Apache MRUnit is designed to produce mapreduce unit tests. You can download the source codes and binaries from here. I downloaded the zip file containing the binaries and extracted it. Then, copied all the contents to my virtual Linux.

mkdir /home/hduser/dev

mkdir/home/hduser/dev/apache-mrunit-1.1.0-hadoop2-bin

cp -a /media/sf_Downloads/apache-mrunit-1.1.0-hadoop2-bin/.  \
/home/hduser/dev/apache-mrunit-1.1.0-hadoop2-bin/

cd /home/hduser/dev/apache-mrunit-1.1.0-hadoop2-bin/
To generate the complete mrunit.jar file, we must have Maven to be installed. With Maven, we just run:
mvn package -Dhadoop.version=2
mvn_error

Despite the error, mrunit-1.1.0-hadoop2.jar file is generated under the folder /home/hduser/dev/apache-mrunit-1.1.0-hadoop2-bin/target/

mrunit.jar
This is one of the many jars that must be added to our classpath. The others are:
  • Hadoop classpath
  • lib jars for mrunit
  • Our .class files

In an ideal world, we can combine them separated with column (:) and our classpath should be ready. However, the problem I encountered here is that there are some jars occuring different directories but having the same .class files. For example, I found the MockSettingsImpl.class both in a jar under Hadoop classpath and in another jar under lib of mrunit. The Java, unintentionally, states that it cannot find that class. In fact, it cannot identify it UNIQUELY. What I did is to mimic the exclusion syntax of dependency resolution tools.
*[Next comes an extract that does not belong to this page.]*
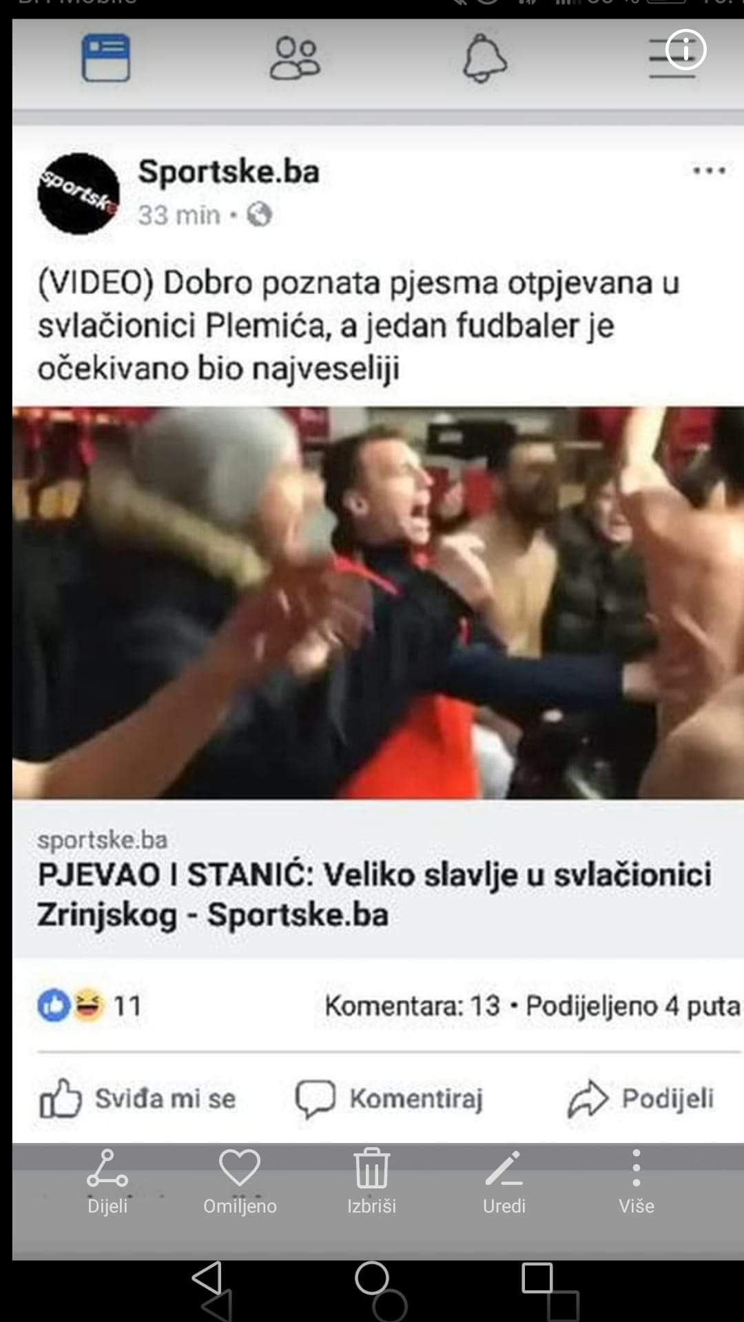This screenshot has height=1322, width=744.
Task: Open the Friends tab icon
Action: (x=295, y=59)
It is not elegant in any way, but it does its job pretty well. Here is the environment variable setting in .bashrc:

export HADOOP_JAVA_PATH=$(echo $HADOOP_CLASSPATH | \
sed 's@\/usr\/local\/hadoop\/share\/hadoop\/common\/lib\/\*@'"$(readlink -f /usr/local/hadoop/share/hadoop/common/lib/* \
| grep -v mockito | sed -e ':a' -e 'N' -e '$!ba' -e 's/\n/:/g')"'@g'):/home/hduser/dev/apache-mrunit-1.1.0-hadoop2-bin/lib/*:/home/hduser/dev/apache-mrunit-1.1.0-hadoop2-bin/target/mrunit-1.1.0-hadoop2.jar:/usr/local/hadoop/my_jam_analysis/

I should divide it into meaningful chunks and explain them briefly.

readlink -f /usr/local/hadoop/share/hadoop/common/lib/*

We are getting all the files under the defined folder with their full paths.
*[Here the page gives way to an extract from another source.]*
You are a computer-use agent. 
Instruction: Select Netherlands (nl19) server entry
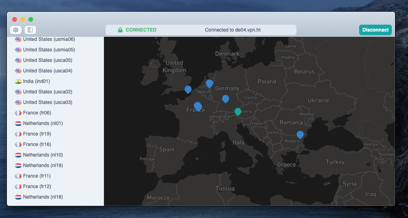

readlink -f /usr/local/hadoop/share/hadoop/common/lib/* | grep -v mockito

We just remove the ones containing mockito in their names. This part is crucial. The exclusion mechanism actually occures in here.

readlink -f /usr/local/hadoop/share/hadoop/common/lib/* | grep -v mockito \
| sed -e ':a' -e 'N' -e '$!ba' -e 's/\n/:/g'

After removing the conflicting jar, we concatenate the paths of other jars under that folder, putting a column (:) between each of them.

$(echo $HADOOP_CLASSPATH | sed \
's@\/usr\/local\/hadoop\/share\/hadoop\/common\/lib\/\*@'"$(readlink -f /usr/local/hadoop/share/hadoop/common/lib/* \
| grep -v mockito | sed -e ':a' -e 'N' -e '$!ba' -e 's/\n/:/g')"'@g')

Before adding the other jars to the classpath, we replace the containing folder inside the HADOOP_CLASSPATH with individual jars we constructed just before. As the last step, we add the other jar locations.